COLORADO TALKS TOUGH
HOLDEN refers to 2017 Colorado as a truck, not a ute.
Truck sounds tougher and in this class toughness – real or perceived – is currency because the audience is nearly all blokes and the context is usually work as well as play.
So the Colorado, priced from $57,190, gets a more toned, aggressive front end with the top spec Z71 we’re testing today looking suitably mean and dangerous in Absolute Red with black detailing, including fat stripes on the bonnet, and gloss black 18-inch alloys.
Inside, a new dash and centre console are wrapped in what Holden calls "sophisticated materials, fabrics and finishes".
Holden's MyLink multimedia features Apple/Android phone smarts.
Voice control for navigation, phone and audio gets it right more often than most.
It was hit-and-miss at reading the signal from my iPod, plugged in via USB.
I'm 183cm and found the driving position restrictive and uncomfortable. You sit close to the floor and there's no reach for the steering wheel, so you have to push the seat forward and put up with tight legroom.
Tractor-like grunt available from idle and an effortless mid-range allows you to chug around town using minimal revs.
The other main annoyance, especially in the work context, is insufficient storage close at hand, especially the console. Pockets in the front of the seats are handy but the door bins are too small and the open, unlined tray atop the dash is too shallow.
There's plenty of rear legroom (because the driver can't use much front seat travel) and you sit on a low bench, slightly knees up. The tub has no 12V outlet or liner; even at Z71 level, a towbar is optional and the tonneau has a fiddly, tedious fastening arrangement. A tonne of dust is sucked into the tub on a dirt road.
The 2.8-litre turbo diesel still has a slightly gravelly texture and tone when accelerating from rest.
The brakes were powerful, progressive and easily modulated on dirt.
Driving for economy, I achieved 89litres/100km.
The six-speed's shift mapping is more seamless than previously, though it's still prone to an occasional needless downshift when you touch the brakes.

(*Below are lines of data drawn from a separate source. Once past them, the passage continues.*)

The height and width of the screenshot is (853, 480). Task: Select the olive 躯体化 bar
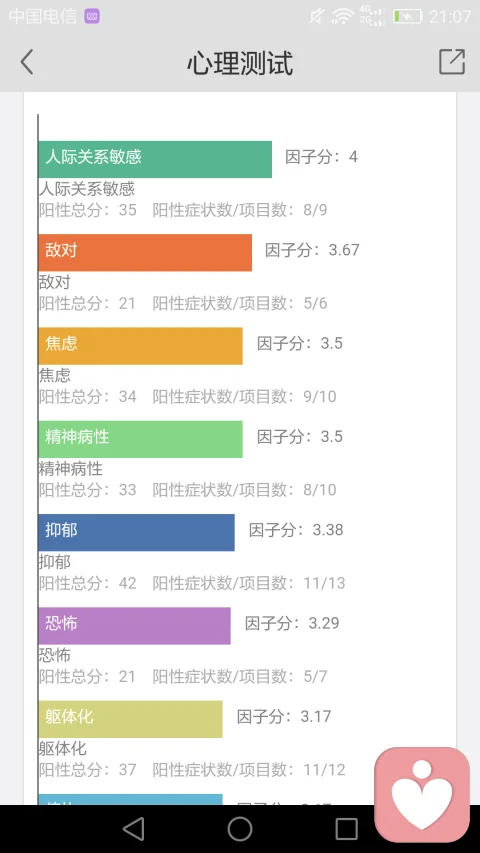coord(131,719)
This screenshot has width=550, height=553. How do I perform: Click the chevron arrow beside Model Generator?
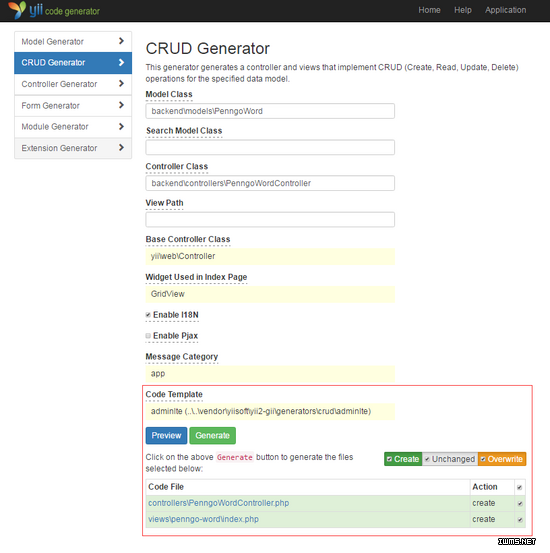(x=121, y=41)
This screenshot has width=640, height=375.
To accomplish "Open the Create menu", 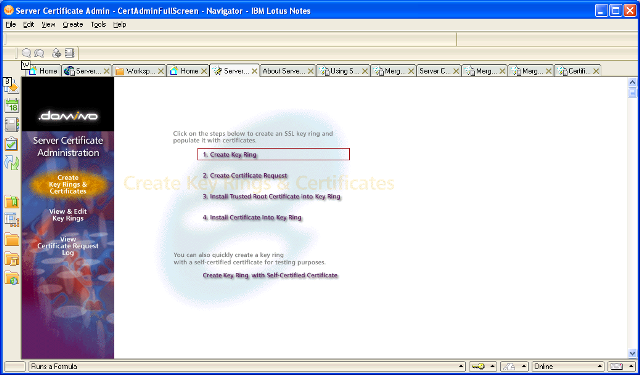I will 73,24.
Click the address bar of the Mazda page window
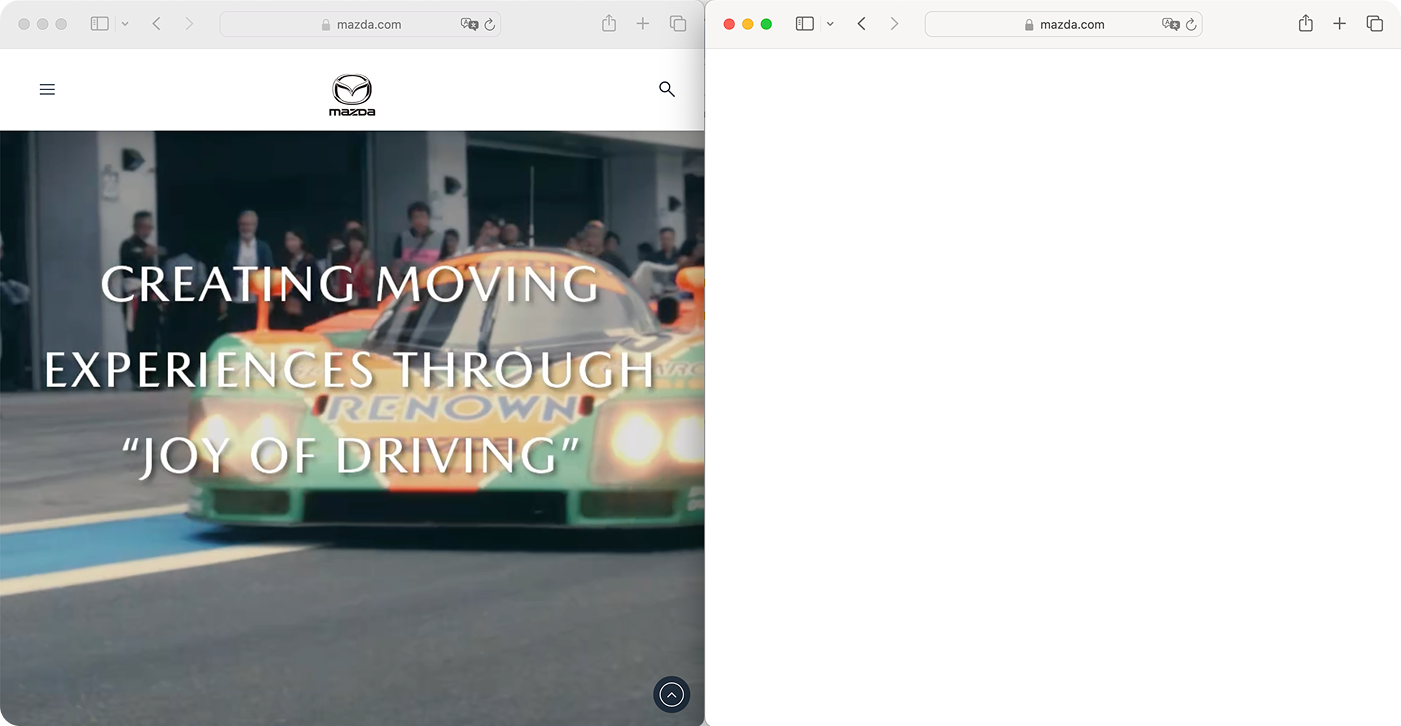The width and height of the screenshot is (1401, 726). click(x=360, y=24)
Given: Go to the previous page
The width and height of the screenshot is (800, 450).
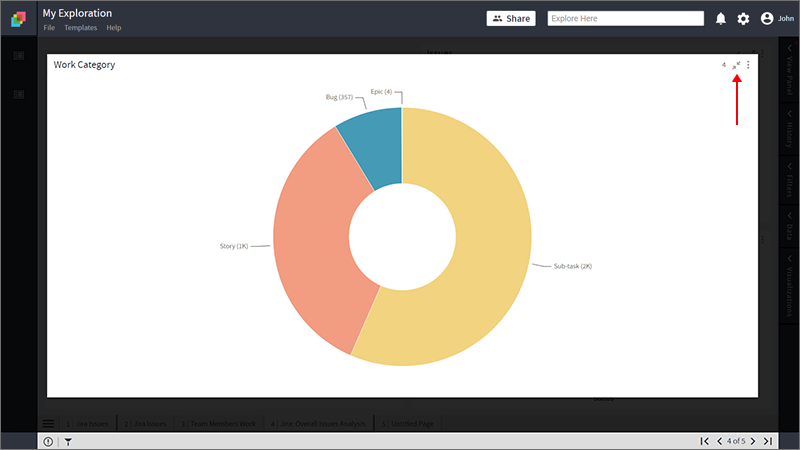Looking at the screenshot, I should click(x=719, y=441).
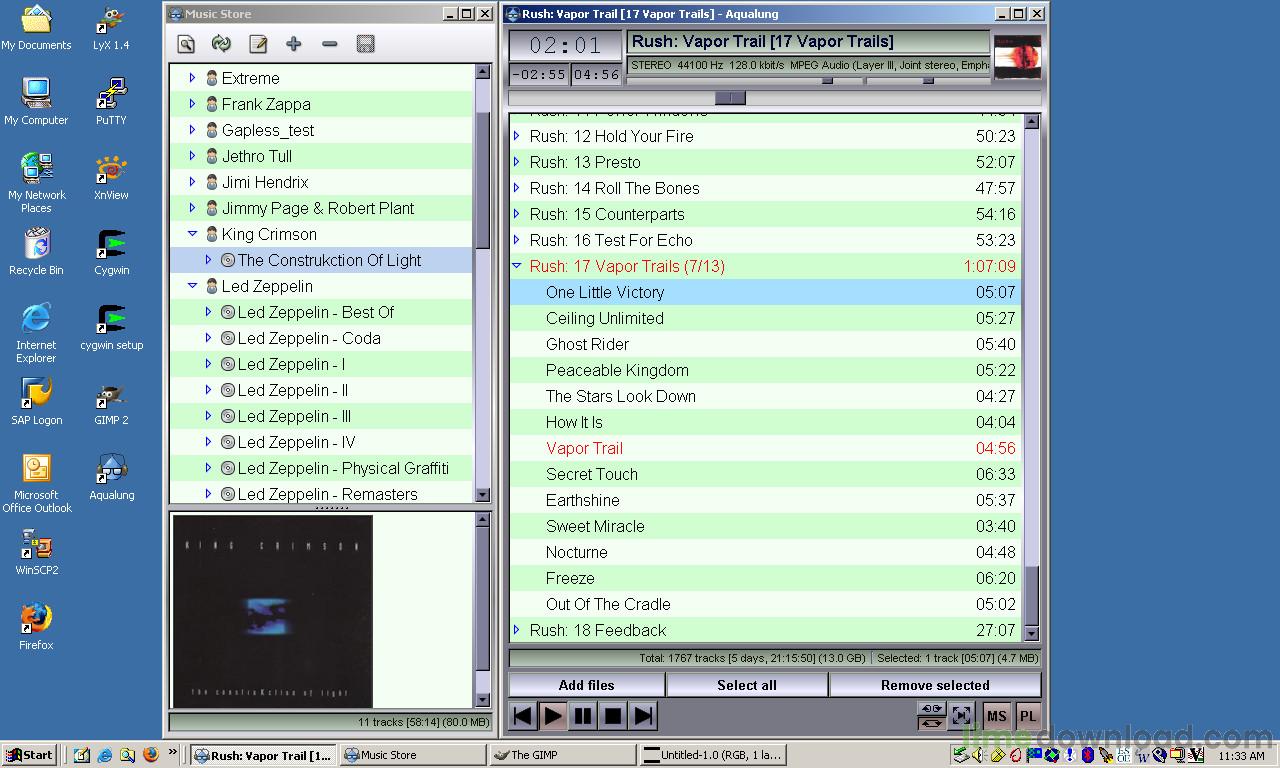Toggle the repeat all button

tap(931, 722)
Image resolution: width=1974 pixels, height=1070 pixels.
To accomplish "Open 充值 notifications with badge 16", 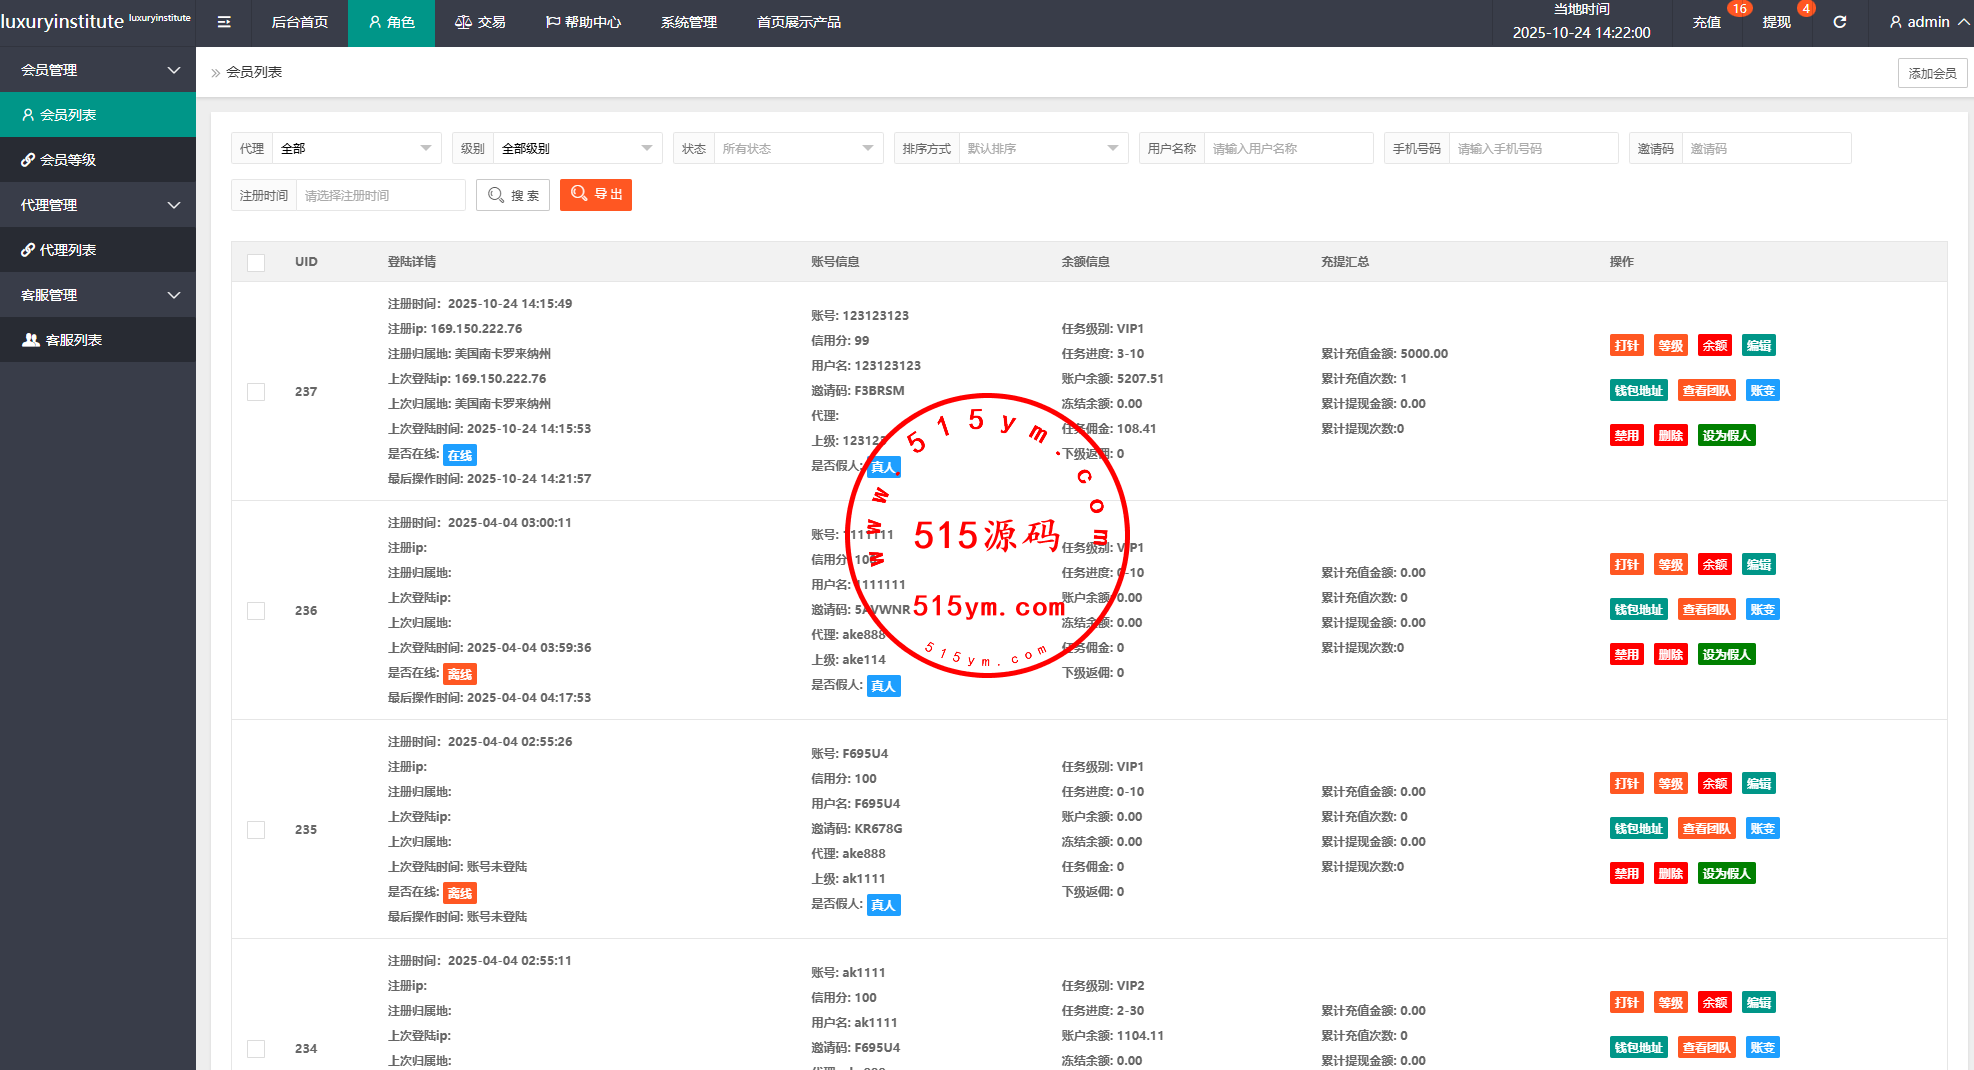I will (x=1706, y=22).
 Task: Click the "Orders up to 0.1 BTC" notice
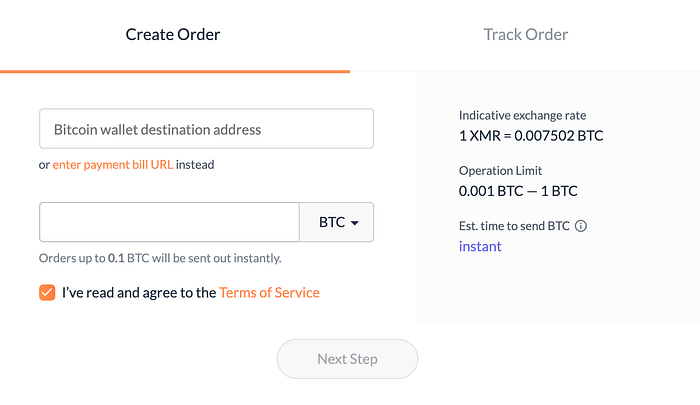coord(160,258)
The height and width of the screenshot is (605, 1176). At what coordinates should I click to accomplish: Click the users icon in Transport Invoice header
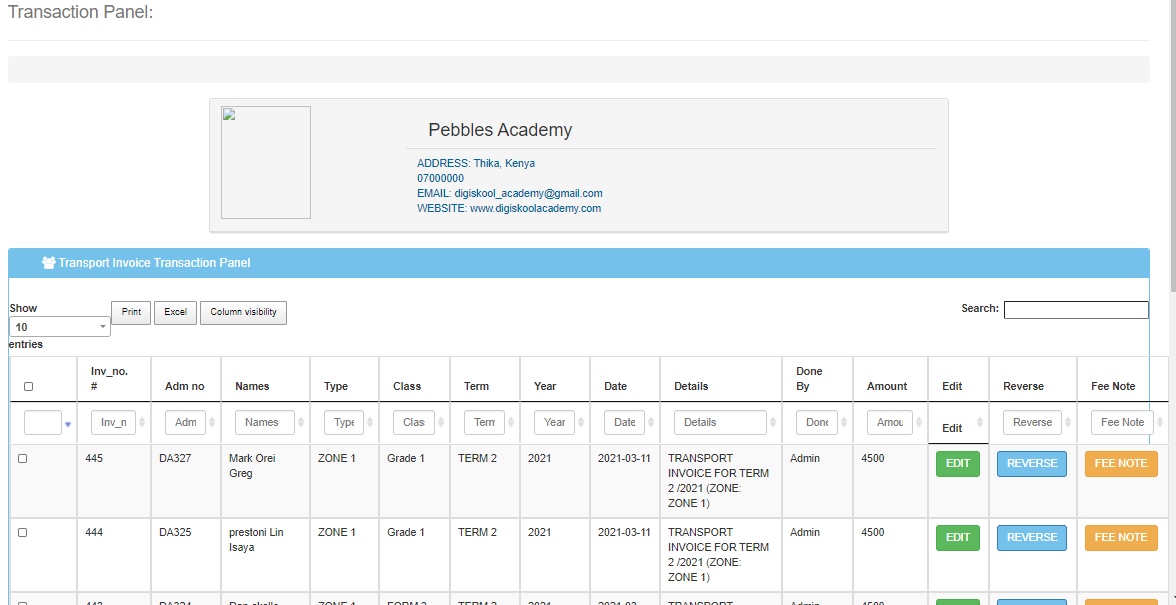coord(48,263)
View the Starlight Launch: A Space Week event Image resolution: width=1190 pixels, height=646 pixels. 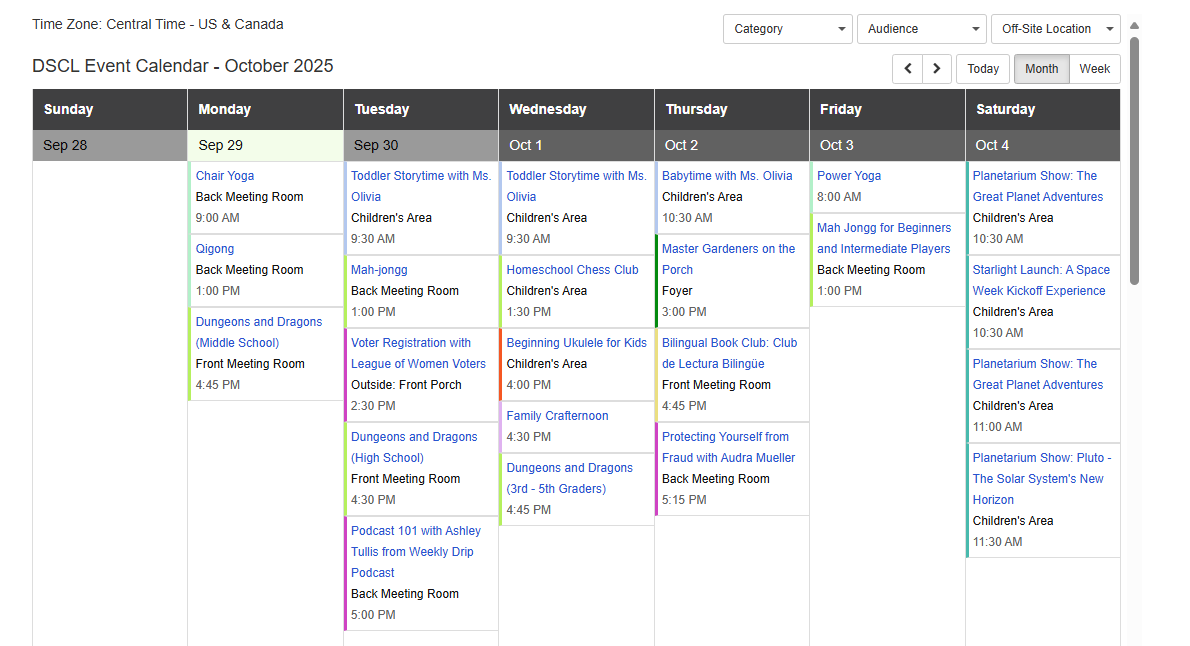(1036, 280)
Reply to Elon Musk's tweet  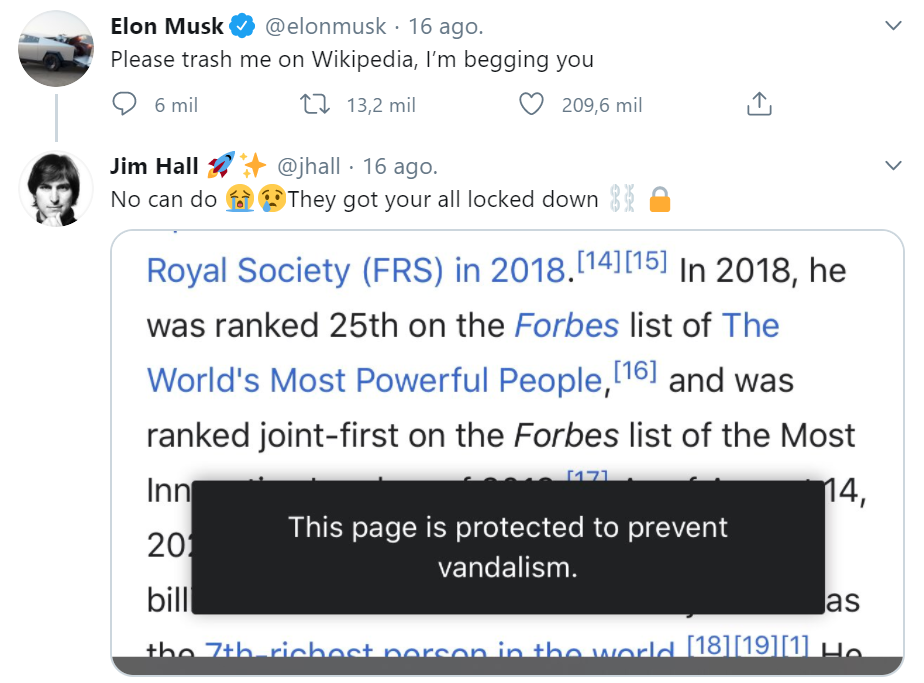pos(124,104)
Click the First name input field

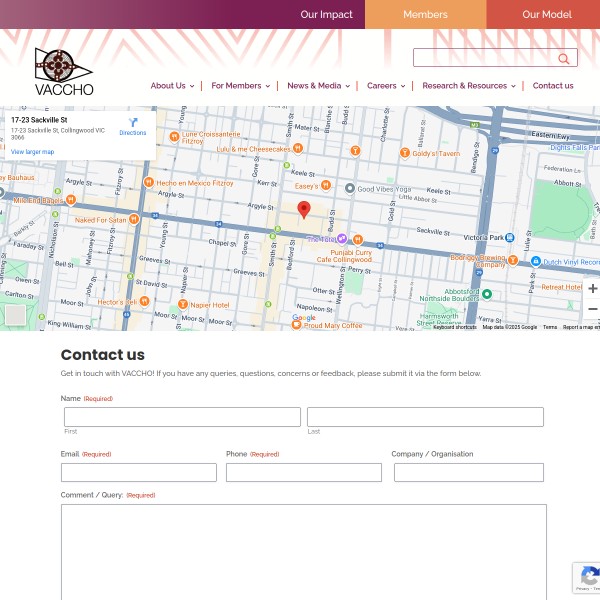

Ride comfort improves with speed. On a rough country road at 100km/h, the Colorado is among the better one-tonners, with well-controlled, compliant suspension that delivers secure roadholding and absorbs big hits properly rather than sending them thumping through the body.
Off-road, it's similarly impressive. However, there's no locking rear differential or protection for the transfer case. Maximum payload is 1000kg. Verdict: The substantial drivetrain and chassis engineering update gives the Colorado the performance, ride and handling to argue with Ranger for best-in-class status as a drive.
Holden's Colorado has had a substantial upgrade for 2017.